Imaging measurement of ventilation-perfusion heterogeneity.

Combined measurements of regional ventilation and regional blood flow have been used to produce high-resolution images of the distribution of the ventilation-perfusion ratio in the lung. This was initially described with PET scans utilizing two different positron emitting markers (12) and later with a PET technique utilizing a single injection of N-13 during a breath hold, followed by images acquired during gas washout (62). A CT method utilizing sequential images following injection of intravascular contrast followed by sequential images of the ventilatory washout of radiodense xenon also provided high-resolution images of ventilation perfusion distribution (18, 19). Finally animal studies utilizing simultaneous injection of intravascularly injected fluorescent microspheres with inhalation of fluorescent aerosol microspheres provided detailed post mortem tissue maps of ventilation perfusion heterogeneity that successfully predicted both respiratory and multiple inert gas exchange in those same animals (3). However, a subsequent study of a pulmonary embolus model utilizing that same FMS technique significantly underestimated the measured gas exchange abnormality, suggesting that a higher level of resolution was required to characterize the gas exchange properties of abnormal lungs (4). One potential solution to the requirement for a single technique with better resolution to characterize ventilation perfusion heterogeneity has been with MRI images of inhaled hyperpolarized 3He. Because of the sensitivity of the longitudinal relaxation rate to oxygen, hyperpolarized 3He measurements offer the possibility of measuring local alveolar PO2 (68). An accurate measurement of alveolar PO2 with an appropriate O2-CO2 curve could yield a map of VA/Q distribution. Current MRI 3He estimates of PaO2 are promising and are now capable of assessing the whole human lung (36), although the method does yield some physiologically impossible results in some lung regions, and the artifact responsible for those results remains undefined. If the technique could be corrected, an accurate regional measurement of alveolar PO2 would provide a noninvasive high-resolution map of VA/Q heterogeneity, and that distribution, combined with an MRI measurement of regional ventilation utilizing measurements of 3He washout (21) could yield quantitative maps of both regional ventilation and regional blood flow, a valuable tool for investigation of a broad range of lung diseases.

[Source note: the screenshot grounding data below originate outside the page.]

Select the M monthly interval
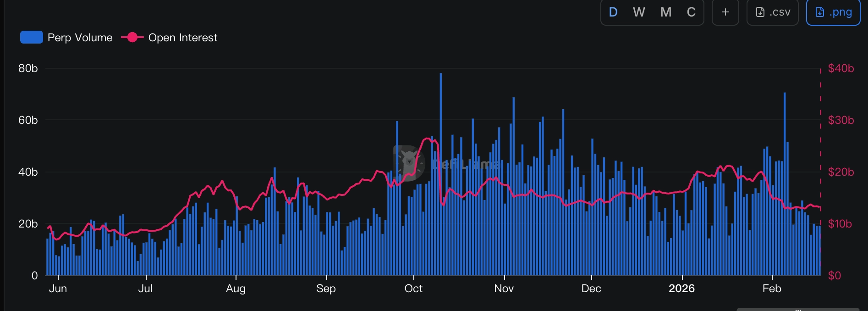The height and width of the screenshot is (311, 868). click(x=665, y=12)
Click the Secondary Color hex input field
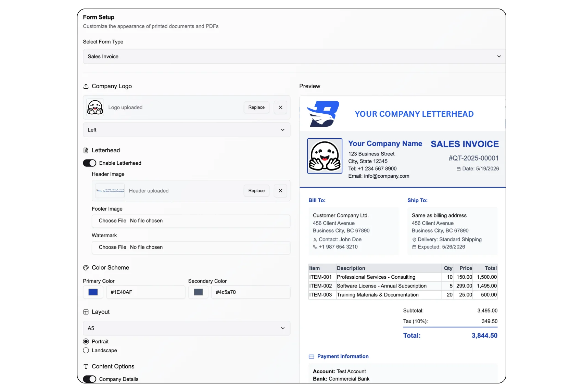The height and width of the screenshot is (392, 583). (251, 292)
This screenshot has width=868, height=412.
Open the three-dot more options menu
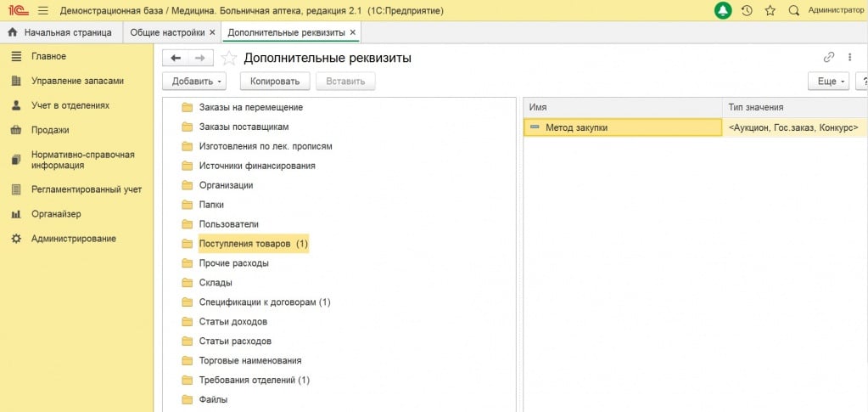pos(849,58)
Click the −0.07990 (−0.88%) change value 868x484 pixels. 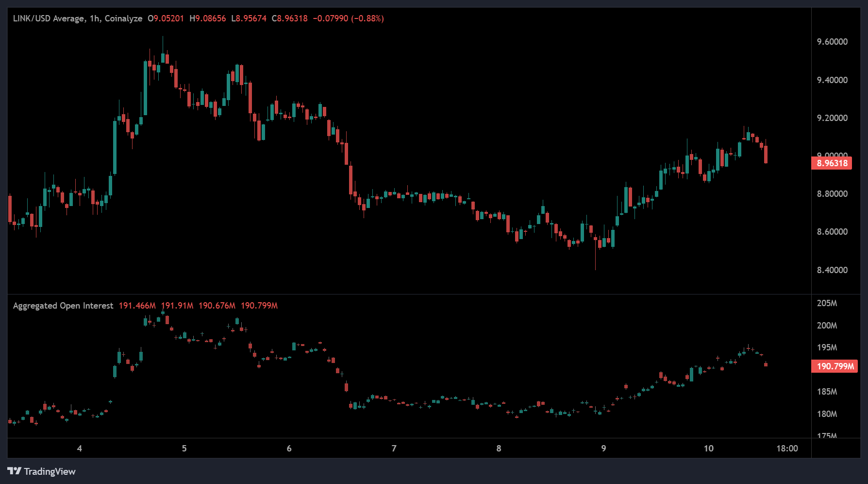[x=348, y=18]
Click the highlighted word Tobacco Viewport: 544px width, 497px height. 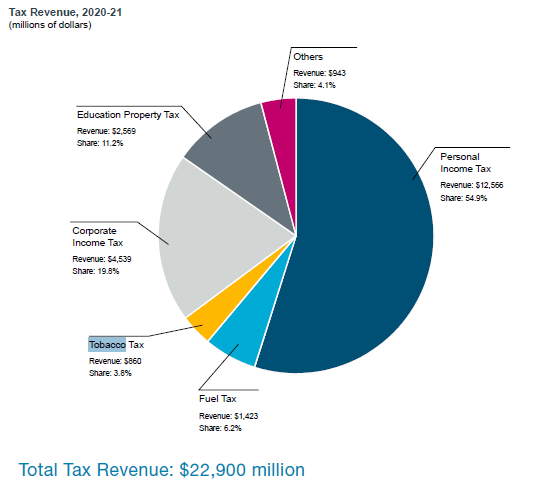coord(107,344)
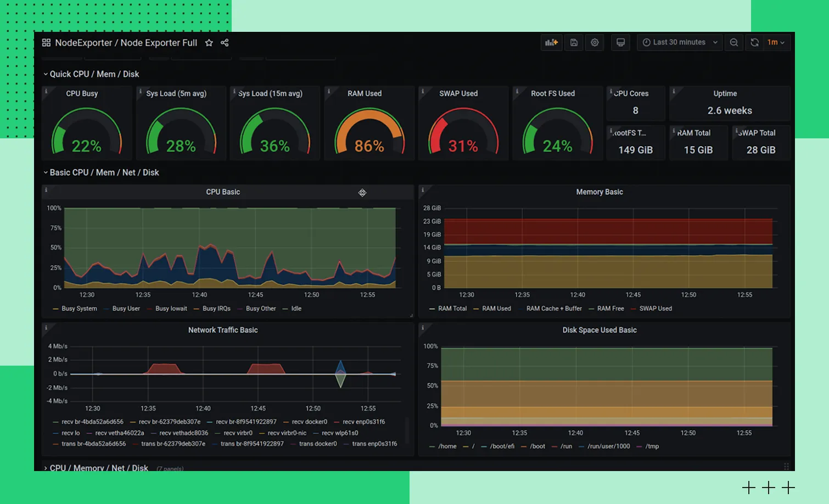Switch to TV view mode via monitor icon

coord(620,42)
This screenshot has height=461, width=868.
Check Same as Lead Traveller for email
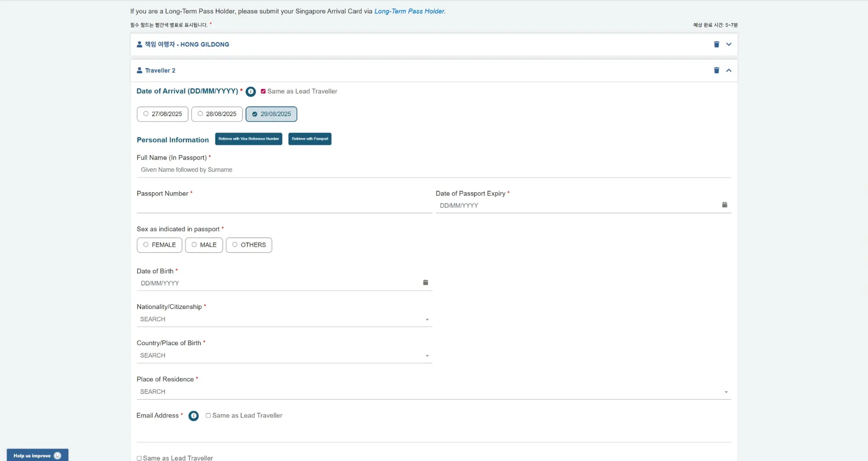pos(208,415)
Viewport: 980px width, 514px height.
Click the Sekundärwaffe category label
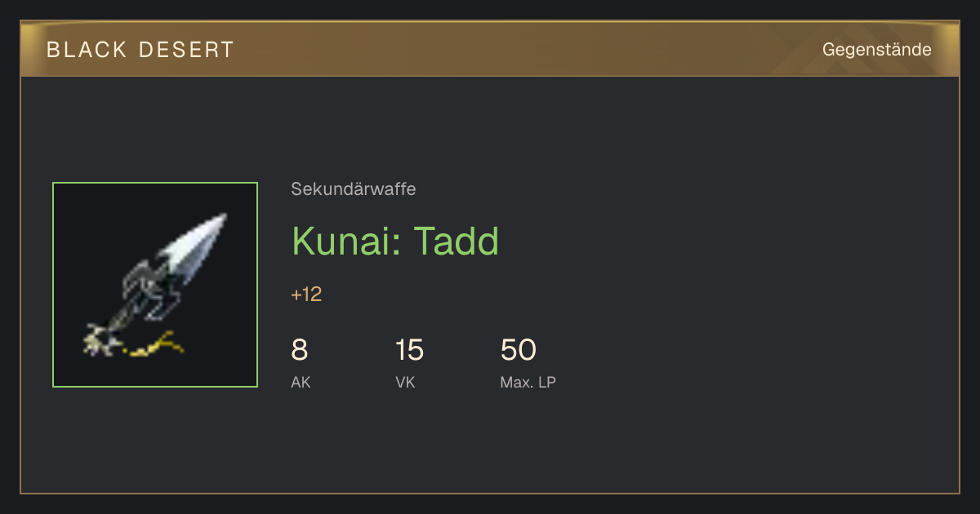354,189
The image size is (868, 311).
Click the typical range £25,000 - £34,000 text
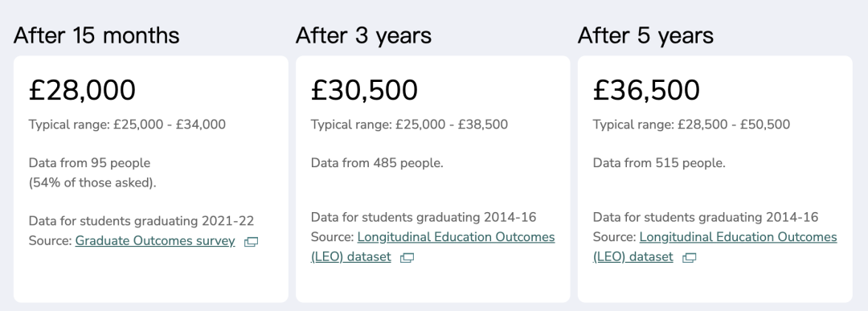coord(127,125)
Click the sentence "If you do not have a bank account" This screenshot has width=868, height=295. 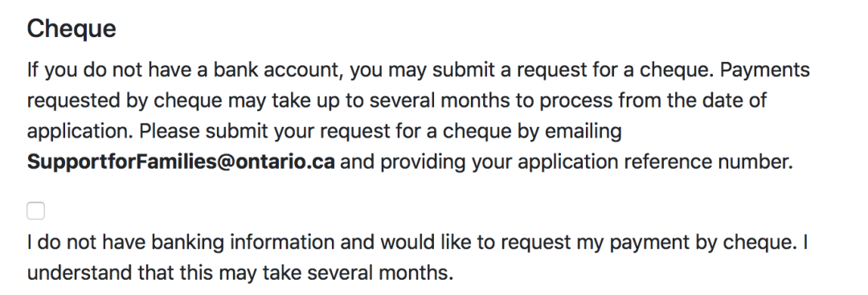[186, 70]
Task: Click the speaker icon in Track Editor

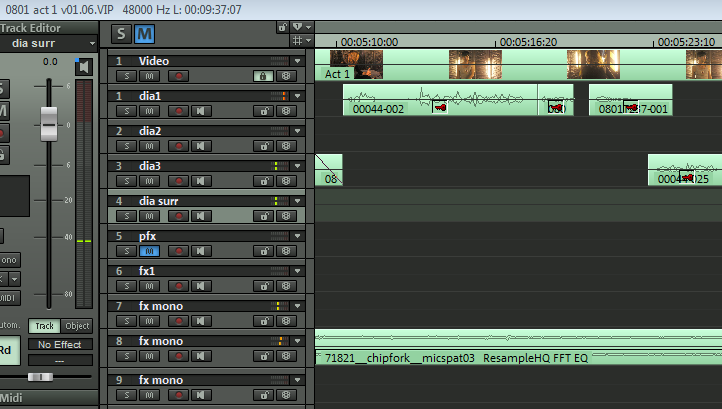Action: [x=84, y=67]
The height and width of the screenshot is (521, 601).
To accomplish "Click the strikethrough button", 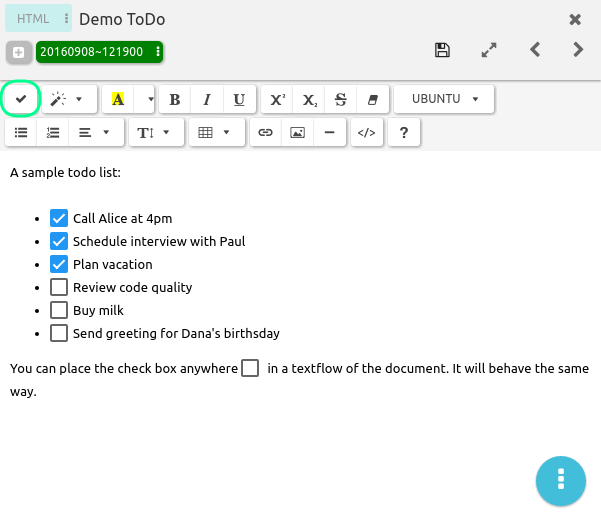I will (341, 99).
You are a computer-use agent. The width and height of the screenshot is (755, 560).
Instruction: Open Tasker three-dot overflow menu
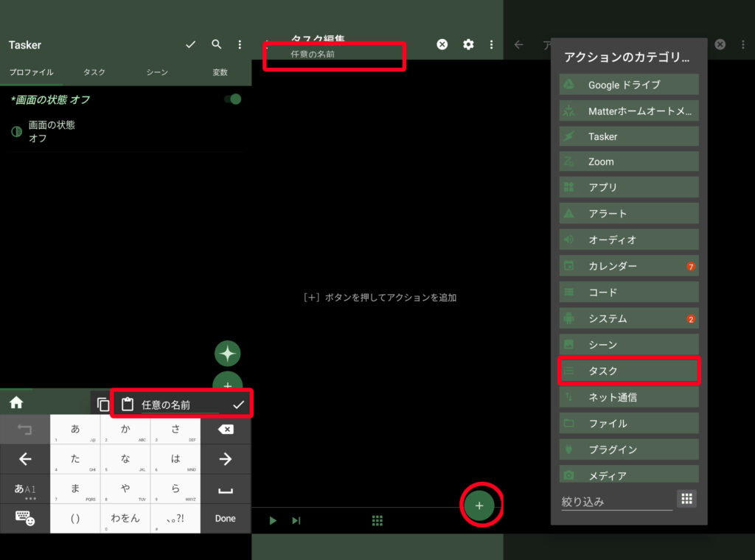[x=240, y=45]
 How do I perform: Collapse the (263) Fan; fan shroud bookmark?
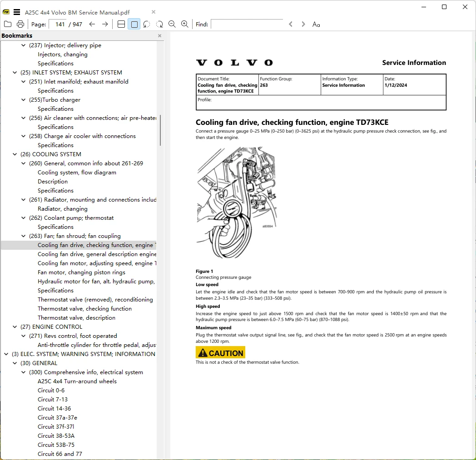tap(23, 236)

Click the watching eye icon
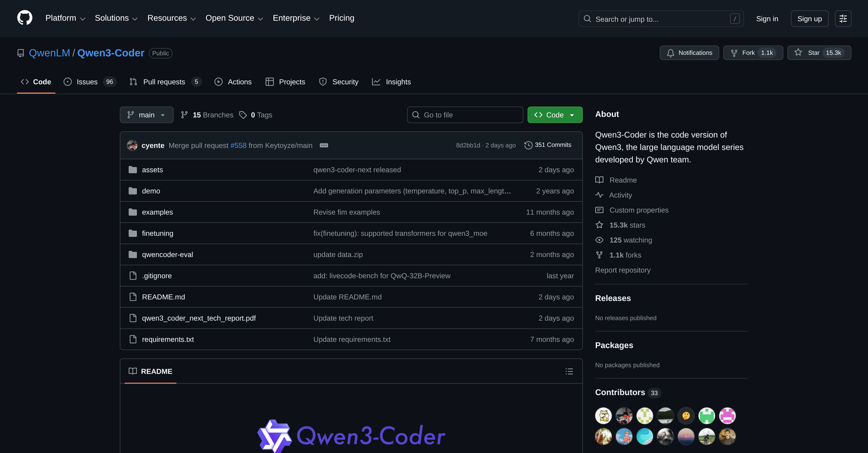click(x=599, y=239)
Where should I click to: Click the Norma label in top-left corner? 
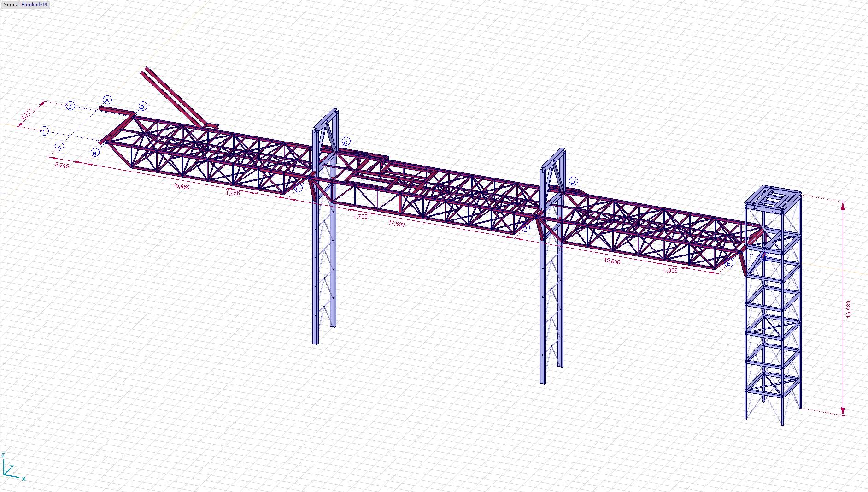[11, 5]
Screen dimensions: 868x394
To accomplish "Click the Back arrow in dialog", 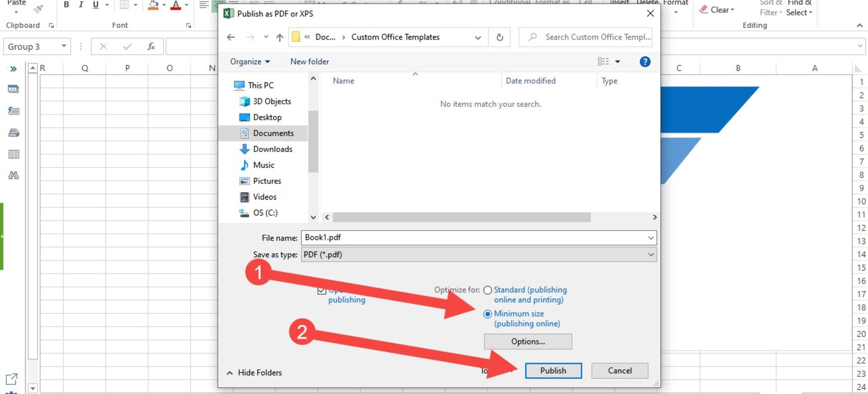I will [x=231, y=37].
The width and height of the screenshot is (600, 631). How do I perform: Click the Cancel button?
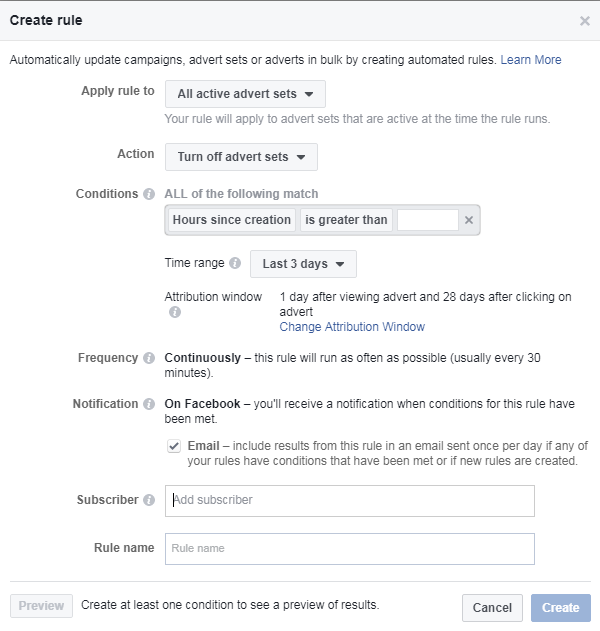492,608
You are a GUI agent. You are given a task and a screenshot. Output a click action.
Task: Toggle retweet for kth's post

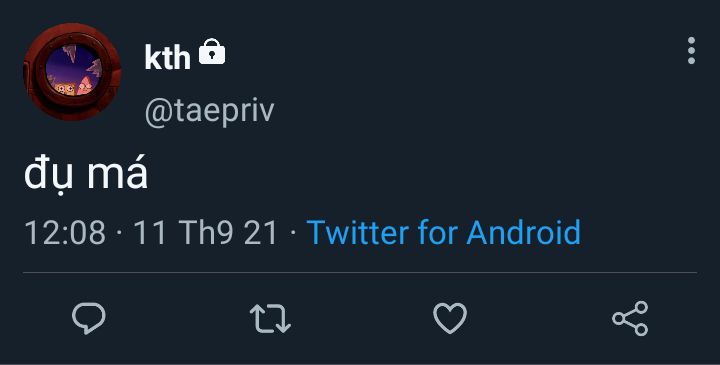tap(270, 319)
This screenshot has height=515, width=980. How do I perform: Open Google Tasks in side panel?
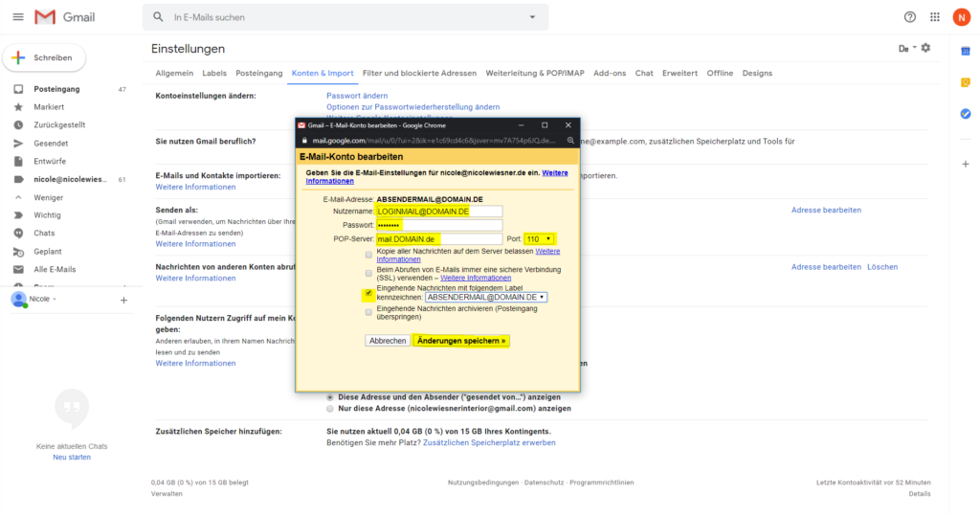pyautogui.click(x=966, y=114)

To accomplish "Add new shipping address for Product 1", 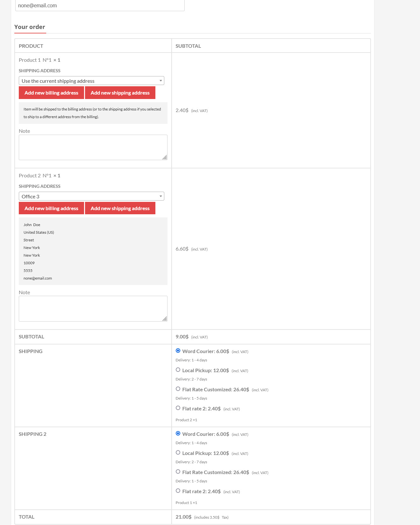I will (x=120, y=93).
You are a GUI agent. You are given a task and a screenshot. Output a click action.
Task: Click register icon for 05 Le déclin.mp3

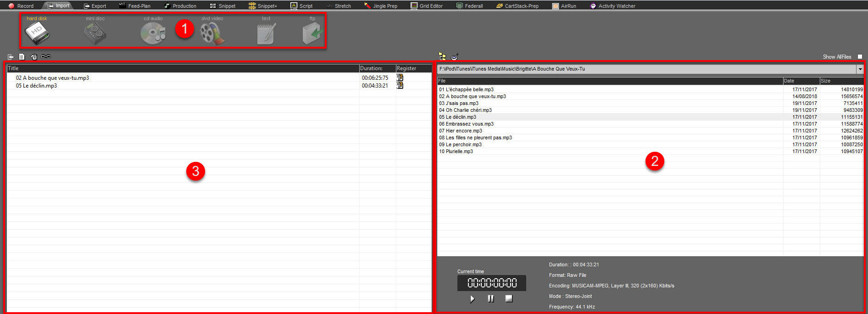pyautogui.click(x=400, y=86)
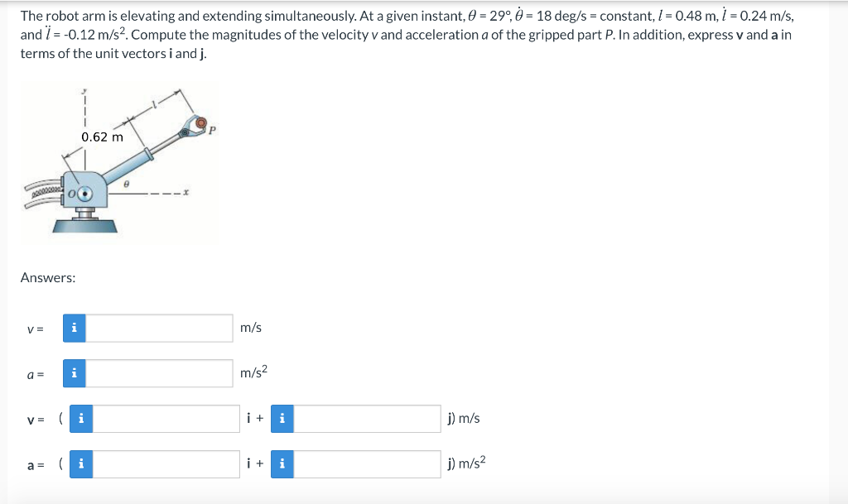Click the info icon for the v j-component
This screenshot has width=848, height=504.
click(x=281, y=419)
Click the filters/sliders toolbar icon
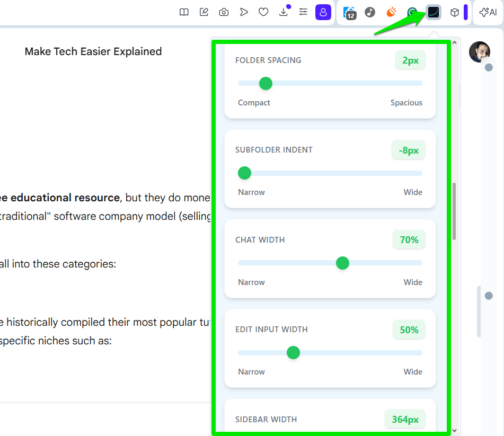 pyautogui.click(x=303, y=12)
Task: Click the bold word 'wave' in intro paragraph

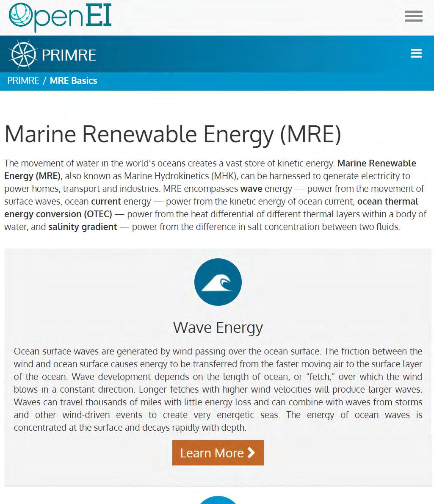Action: click(x=251, y=188)
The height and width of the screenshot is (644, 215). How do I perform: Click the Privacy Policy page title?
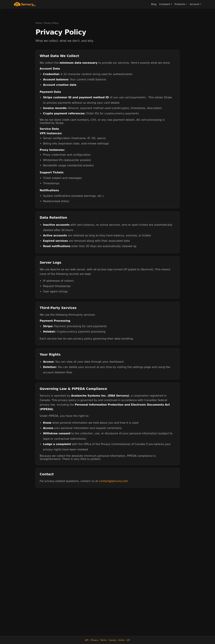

Spatial patterns of acute and chronic lung diseases.

High-resolution CT images are an essential diagnostic tool for the practice of chest medicine, and the spatial distribution of parenchymal abnormalities can be very suggestive of specific diagnoses. Two of the best large-scale examples are the basal-peripheral pattern of scarring characteristic of usual interstitial pneumonia (UIP) and the basal distribution pattern of emphysema seen in patients with alpha-1 antitrypsin deficiency. At the resolution level of the secondary lobule, centrilobular emphysema is associated with loss of airway parenchyma surrounding the central respiratory bronchiole, whereas panacinar emphysema, as its name suggests, is associated with a uniform loss of alveoli within the entire secondary lobule. Those examples suggest that regional differences in parenchymal stress or environment within the lung influence the local cellular expression of the disease and that identification of differences in mechanical stress or local metabolic environment would provide valuable insights into the pathogenesis of disease processes. A high-resolution method to detect differences in regional strain and/or compliance, such as the illustrated above in Fig. 1 (47), could provide valuable insights into lung pathology.

High-resolution lung imaging has revealed consistent patterns of acute edema formation. The initial animal studies of acute cardiogenic pulmonary edema revealed regions of frank alveolar flooding adjacent to lung regions that appeared perfectly “dry.” That same heart failure pattern of flooded secondary lobules adjacent to dry secondary lobules is now confirmed on a daily basis in human CT images of acute cardiogenic pulmonary edema. CT images of acute capillary leak pulmonary edema (ARDS) revealed a pattern of larger patches of pulmonary edema, and high-altitude pulmonary edema (HAPE) revealed yet a third pattern of edema formation. Although different pathophysiology is involved in all three of these edema conditions, the relatively consistent patterns of each of their manifestations in lung tissue suggest differences in local parenchymal characteristics that govern the presence or absence of edema fluid. The ability to acquire repeated, anatomically segmented high-resolution measurements of regional blood flow in any of the conditions leading to acute pulmonary edema would provide insight into the role local vascular reactivity might play in edema development.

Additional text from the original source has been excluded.